■ **What to produce**: Please retype every record exactly as it appears, omitting the pictures.

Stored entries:

*** Begin section ***

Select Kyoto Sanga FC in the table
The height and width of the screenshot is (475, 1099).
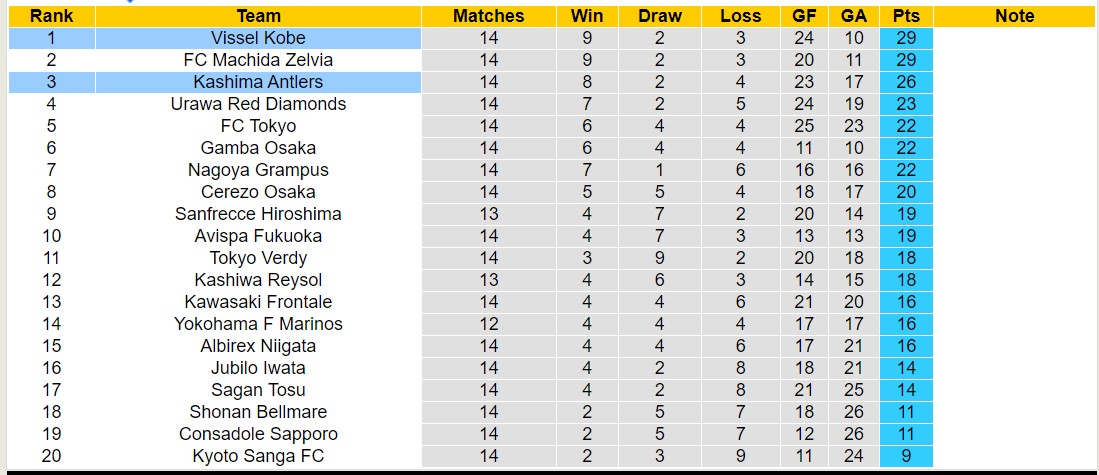click(x=258, y=456)
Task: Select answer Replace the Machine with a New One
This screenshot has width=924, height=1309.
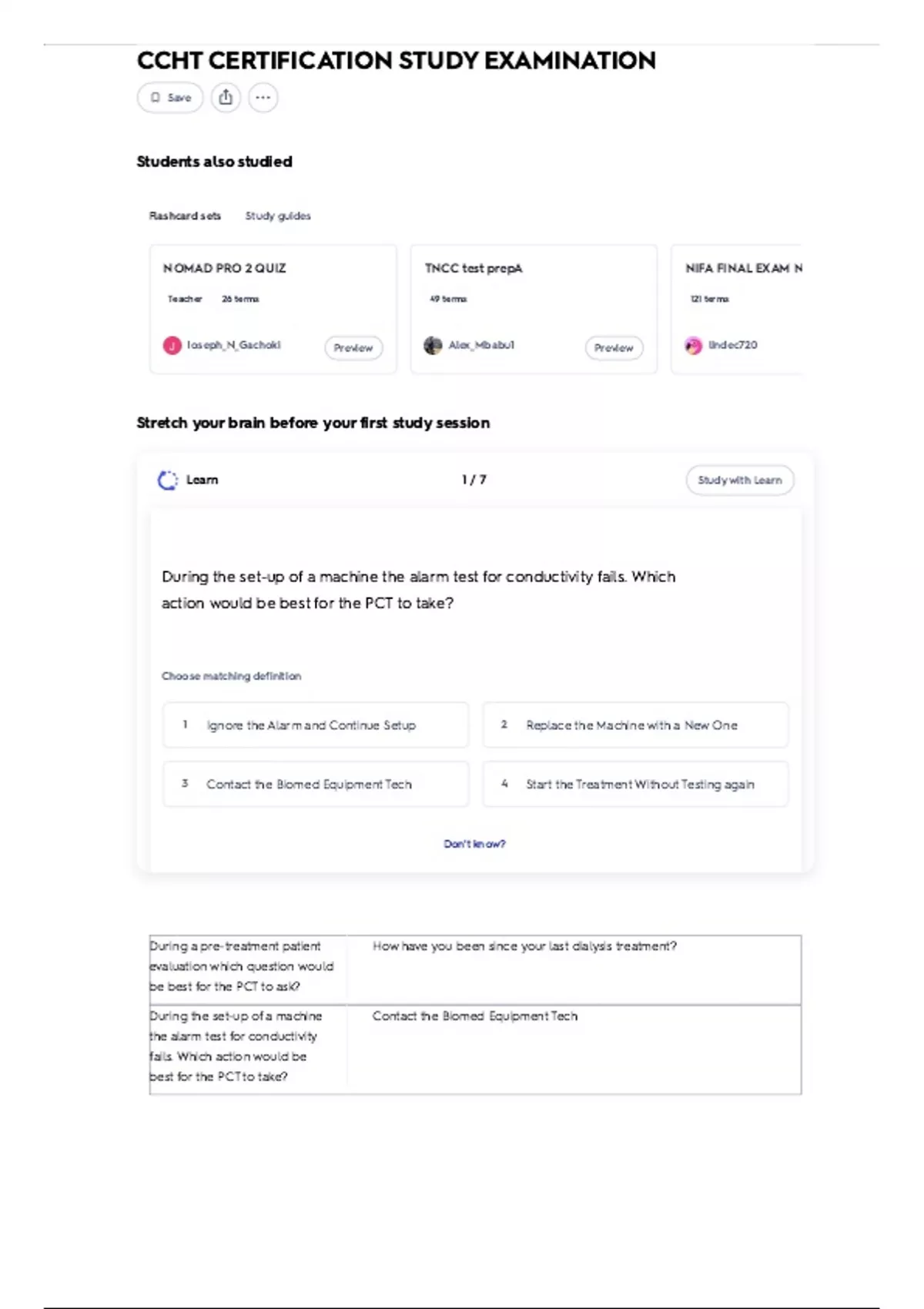Action: pos(635,725)
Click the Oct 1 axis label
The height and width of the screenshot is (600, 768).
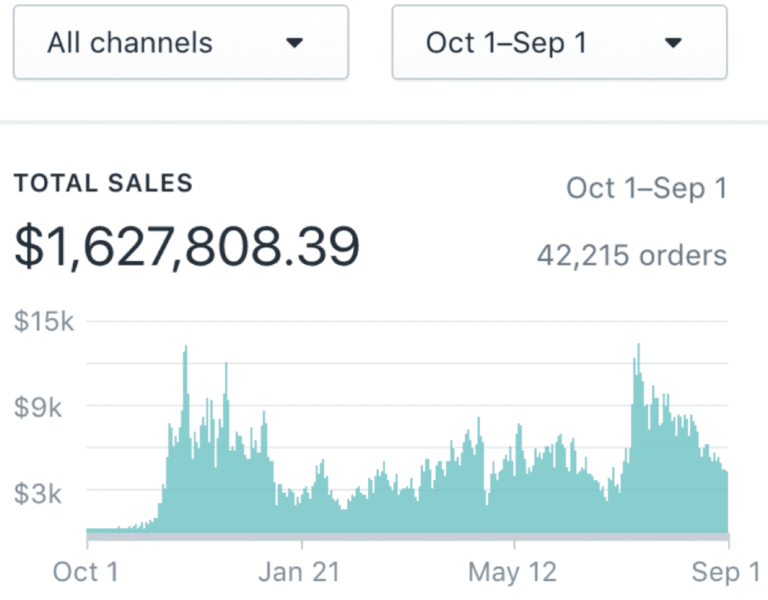click(x=85, y=572)
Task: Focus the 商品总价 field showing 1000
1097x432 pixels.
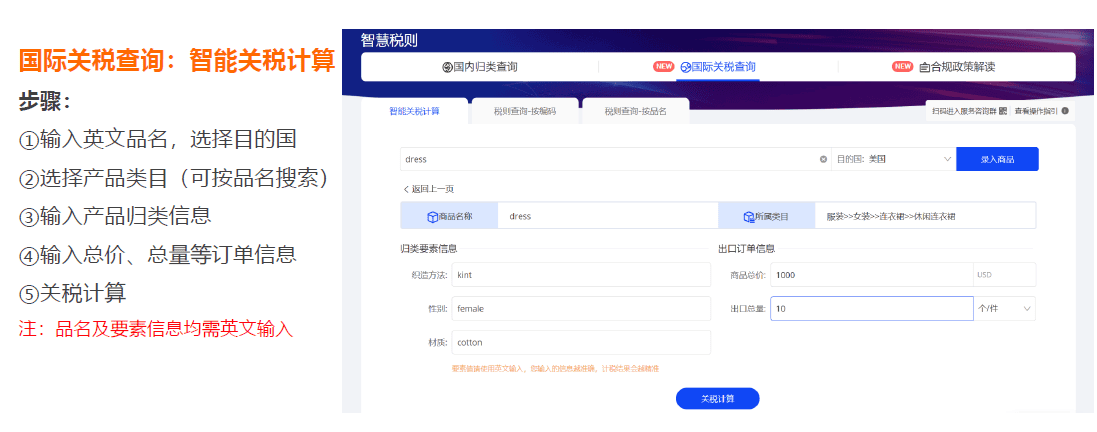Action: click(x=870, y=275)
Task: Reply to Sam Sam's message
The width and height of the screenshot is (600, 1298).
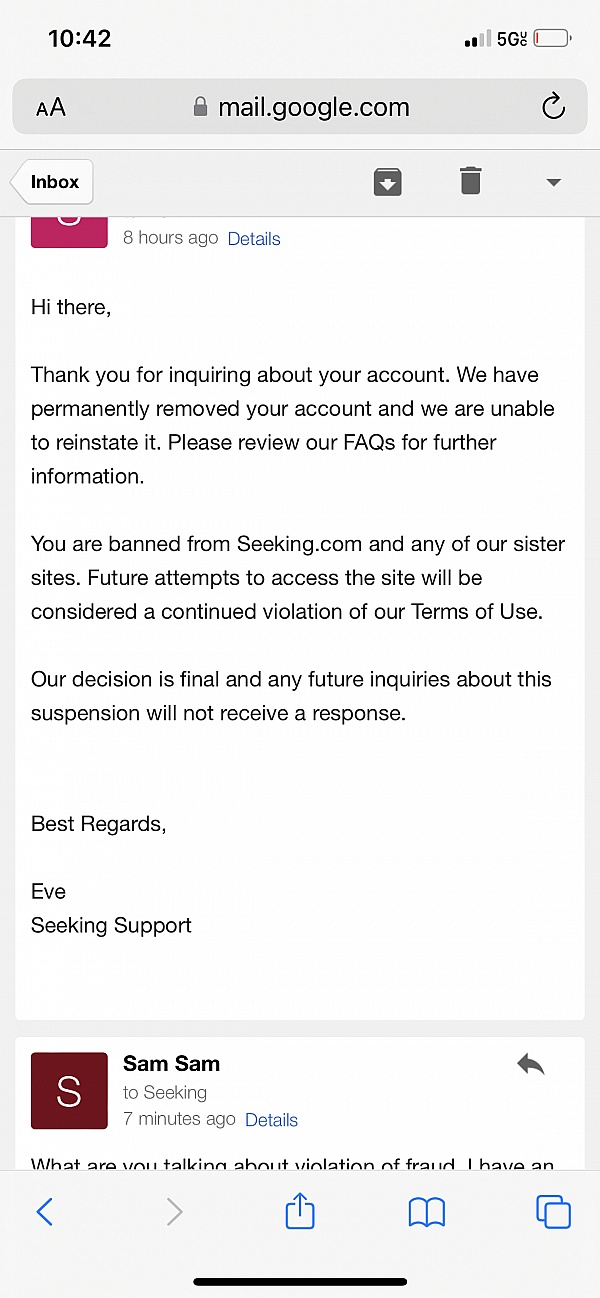Action: [530, 1065]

*** End section ***

■ **Solution to the exercise**:
Select Kyoto Sanga FC in the table
The height and width of the screenshot is (475, 1099).
click(x=258, y=456)
Task: Select answer Replace the Machine with a New One
This screenshot has width=924, height=1309.
Action: pos(635,725)
Click the Oct 1 axis label
The height and width of the screenshot is (600, 768).
click(x=85, y=572)
Task: Focus the 商品总价 field showing 1000
1097x432 pixels.
Action: click(x=870, y=275)
Task: Reply to Sam Sam's message
The width and height of the screenshot is (600, 1298).
Action: [530, 1065]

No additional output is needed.